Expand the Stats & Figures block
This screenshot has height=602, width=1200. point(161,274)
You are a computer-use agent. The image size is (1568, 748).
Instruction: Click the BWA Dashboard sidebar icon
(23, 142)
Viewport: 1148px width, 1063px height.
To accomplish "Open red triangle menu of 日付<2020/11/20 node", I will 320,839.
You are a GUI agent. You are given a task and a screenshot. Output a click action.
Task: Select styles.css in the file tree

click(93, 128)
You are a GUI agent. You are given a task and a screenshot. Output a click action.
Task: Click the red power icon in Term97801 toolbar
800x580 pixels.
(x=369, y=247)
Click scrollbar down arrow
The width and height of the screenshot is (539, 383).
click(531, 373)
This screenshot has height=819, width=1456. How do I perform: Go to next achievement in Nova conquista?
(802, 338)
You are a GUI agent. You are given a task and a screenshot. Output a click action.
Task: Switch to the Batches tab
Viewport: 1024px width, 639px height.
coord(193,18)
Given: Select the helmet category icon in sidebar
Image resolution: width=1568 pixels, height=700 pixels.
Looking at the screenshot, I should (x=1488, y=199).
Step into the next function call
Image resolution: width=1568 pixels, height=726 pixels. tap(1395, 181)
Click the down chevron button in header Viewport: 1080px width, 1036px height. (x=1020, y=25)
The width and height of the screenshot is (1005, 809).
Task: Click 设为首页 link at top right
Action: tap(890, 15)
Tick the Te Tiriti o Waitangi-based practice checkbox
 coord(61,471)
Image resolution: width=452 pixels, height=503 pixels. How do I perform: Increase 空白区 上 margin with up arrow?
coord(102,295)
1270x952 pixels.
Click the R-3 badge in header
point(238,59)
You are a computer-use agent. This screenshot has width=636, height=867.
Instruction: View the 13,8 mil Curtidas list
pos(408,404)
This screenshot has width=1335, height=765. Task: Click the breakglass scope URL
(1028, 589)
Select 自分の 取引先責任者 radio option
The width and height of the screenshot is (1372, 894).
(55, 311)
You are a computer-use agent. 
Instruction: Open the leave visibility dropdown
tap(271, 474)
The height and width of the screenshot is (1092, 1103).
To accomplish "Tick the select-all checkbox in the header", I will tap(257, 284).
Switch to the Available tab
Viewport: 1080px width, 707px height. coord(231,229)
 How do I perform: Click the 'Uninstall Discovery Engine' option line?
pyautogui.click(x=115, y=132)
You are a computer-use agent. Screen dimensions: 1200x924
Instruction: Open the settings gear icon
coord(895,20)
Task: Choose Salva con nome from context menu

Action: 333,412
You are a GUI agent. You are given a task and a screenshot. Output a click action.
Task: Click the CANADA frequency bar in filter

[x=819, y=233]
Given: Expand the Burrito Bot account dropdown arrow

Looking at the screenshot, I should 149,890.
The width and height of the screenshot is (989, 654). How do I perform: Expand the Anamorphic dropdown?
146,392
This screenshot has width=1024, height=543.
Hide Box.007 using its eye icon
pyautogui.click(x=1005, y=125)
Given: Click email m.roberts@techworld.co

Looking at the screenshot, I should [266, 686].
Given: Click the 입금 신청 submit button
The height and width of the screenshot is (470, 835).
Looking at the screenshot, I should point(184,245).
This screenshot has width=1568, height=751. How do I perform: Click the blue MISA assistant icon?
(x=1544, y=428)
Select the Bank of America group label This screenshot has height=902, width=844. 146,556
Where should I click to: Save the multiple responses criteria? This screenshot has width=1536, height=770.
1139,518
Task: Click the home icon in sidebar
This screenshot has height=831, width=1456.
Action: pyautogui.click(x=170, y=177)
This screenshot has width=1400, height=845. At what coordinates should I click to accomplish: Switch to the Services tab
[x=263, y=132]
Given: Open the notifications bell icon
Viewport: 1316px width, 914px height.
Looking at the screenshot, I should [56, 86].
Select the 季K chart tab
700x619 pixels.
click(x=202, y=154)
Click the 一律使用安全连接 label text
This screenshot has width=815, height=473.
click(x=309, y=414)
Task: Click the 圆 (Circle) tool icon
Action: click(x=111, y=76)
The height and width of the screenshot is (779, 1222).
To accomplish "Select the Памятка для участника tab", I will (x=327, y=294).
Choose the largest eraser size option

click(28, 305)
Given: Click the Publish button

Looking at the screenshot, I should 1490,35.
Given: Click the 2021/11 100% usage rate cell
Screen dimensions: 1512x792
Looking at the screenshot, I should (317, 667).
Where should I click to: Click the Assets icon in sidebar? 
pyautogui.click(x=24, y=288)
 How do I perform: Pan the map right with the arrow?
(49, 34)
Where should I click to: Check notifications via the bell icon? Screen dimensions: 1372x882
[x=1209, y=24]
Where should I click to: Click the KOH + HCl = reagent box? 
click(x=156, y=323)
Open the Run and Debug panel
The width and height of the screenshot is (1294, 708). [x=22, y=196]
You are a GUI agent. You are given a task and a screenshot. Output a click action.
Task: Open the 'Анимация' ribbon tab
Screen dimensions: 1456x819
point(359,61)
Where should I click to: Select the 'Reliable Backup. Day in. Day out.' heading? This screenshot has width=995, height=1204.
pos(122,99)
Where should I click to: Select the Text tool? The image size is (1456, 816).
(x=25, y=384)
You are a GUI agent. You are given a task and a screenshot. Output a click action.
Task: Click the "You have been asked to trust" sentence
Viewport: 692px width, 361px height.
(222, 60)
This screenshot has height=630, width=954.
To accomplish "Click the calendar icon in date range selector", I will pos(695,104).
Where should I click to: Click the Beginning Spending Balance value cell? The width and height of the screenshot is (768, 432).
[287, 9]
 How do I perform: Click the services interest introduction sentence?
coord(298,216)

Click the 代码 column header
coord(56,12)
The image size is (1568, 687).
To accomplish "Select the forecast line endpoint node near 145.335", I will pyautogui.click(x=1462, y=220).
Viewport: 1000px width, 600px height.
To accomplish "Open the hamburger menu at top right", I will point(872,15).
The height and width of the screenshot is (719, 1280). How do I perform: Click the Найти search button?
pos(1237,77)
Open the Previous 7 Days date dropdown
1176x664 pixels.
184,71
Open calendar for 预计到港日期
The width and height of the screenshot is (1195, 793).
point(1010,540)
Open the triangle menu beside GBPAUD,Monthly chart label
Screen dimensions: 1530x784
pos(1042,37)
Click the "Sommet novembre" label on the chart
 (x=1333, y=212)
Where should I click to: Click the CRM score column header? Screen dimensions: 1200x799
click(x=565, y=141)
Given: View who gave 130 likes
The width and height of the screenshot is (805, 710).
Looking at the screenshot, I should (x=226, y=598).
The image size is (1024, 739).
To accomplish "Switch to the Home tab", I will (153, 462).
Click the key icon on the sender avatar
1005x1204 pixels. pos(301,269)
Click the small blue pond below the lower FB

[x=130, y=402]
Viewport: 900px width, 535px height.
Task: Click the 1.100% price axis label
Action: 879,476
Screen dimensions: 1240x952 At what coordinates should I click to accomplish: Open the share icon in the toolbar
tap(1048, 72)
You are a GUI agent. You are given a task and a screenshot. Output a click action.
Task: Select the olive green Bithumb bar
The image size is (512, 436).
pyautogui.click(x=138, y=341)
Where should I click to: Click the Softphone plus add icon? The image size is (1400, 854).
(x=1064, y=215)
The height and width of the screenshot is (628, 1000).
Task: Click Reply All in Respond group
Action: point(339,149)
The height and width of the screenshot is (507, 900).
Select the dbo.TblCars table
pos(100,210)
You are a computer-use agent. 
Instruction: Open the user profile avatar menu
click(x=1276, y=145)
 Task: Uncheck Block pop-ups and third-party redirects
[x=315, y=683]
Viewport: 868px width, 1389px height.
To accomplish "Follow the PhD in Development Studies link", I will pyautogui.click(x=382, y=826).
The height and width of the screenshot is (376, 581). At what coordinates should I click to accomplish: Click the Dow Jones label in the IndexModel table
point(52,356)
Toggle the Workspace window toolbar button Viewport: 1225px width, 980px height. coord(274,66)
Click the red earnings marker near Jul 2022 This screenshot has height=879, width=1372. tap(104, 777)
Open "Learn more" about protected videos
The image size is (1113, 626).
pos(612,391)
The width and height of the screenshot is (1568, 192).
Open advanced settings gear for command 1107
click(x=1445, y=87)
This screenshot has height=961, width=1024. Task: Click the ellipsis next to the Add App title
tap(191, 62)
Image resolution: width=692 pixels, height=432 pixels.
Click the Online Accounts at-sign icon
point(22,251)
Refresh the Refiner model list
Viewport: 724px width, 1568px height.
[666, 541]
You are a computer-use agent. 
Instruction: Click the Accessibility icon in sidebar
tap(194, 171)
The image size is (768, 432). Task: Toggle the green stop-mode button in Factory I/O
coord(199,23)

__________

Given instruction
Copy the records starting at the line containing "Where should I click to: Save" and ending at the line containing "pyautogui.click(x=24, y=288)", swapping "sidebar" for "side panel" and leaving everything else unchanged.

Solution to this problem
Where should I click to: Save the multiple responses criteria? This screenshot has width=1536, height=770.
1139,518
Task: Click the home icon in side panel
This screenshot has height=831, width=1456.
Action: pyautogui.click(x=170, y=177)
This screenshot has width=1400, height=845. At what coordinates should I click to accomplish: Switch to the Services tab
[x=263, y=132]
Given: Open the notifications bell icon
Viewport: 1316px width, 914px height.
Looking at the screenshot, I should [56, 86].
Select the 季K chart tab
700x619 pixels.
click(x=202, y=154)
Click the 一律使用安全连接 label text
This screenshot has width=815, height=473.
click(x=309, y=414)
Task: Click the 圆 (Circle) tool icon
Action: click(x=111, y=76)
The height and width of the screenshot is (779, 1222).
To accomplish "Select the Памятка для участника tab", I will (x=327, y=294).
Choose the largest eraser size option

click(28, 305)
Given: Click the Publish button

Looking at the screenshot, I should 1490,35.
Given: Click the 2021/11 100% usage rate cell
Screen dimensions: 1512x792
Looking at the screenshot, I should (317, 667).
Where should I click to: Click the Assets icon in side panel? 
pyautogui.click(x=24, y=288)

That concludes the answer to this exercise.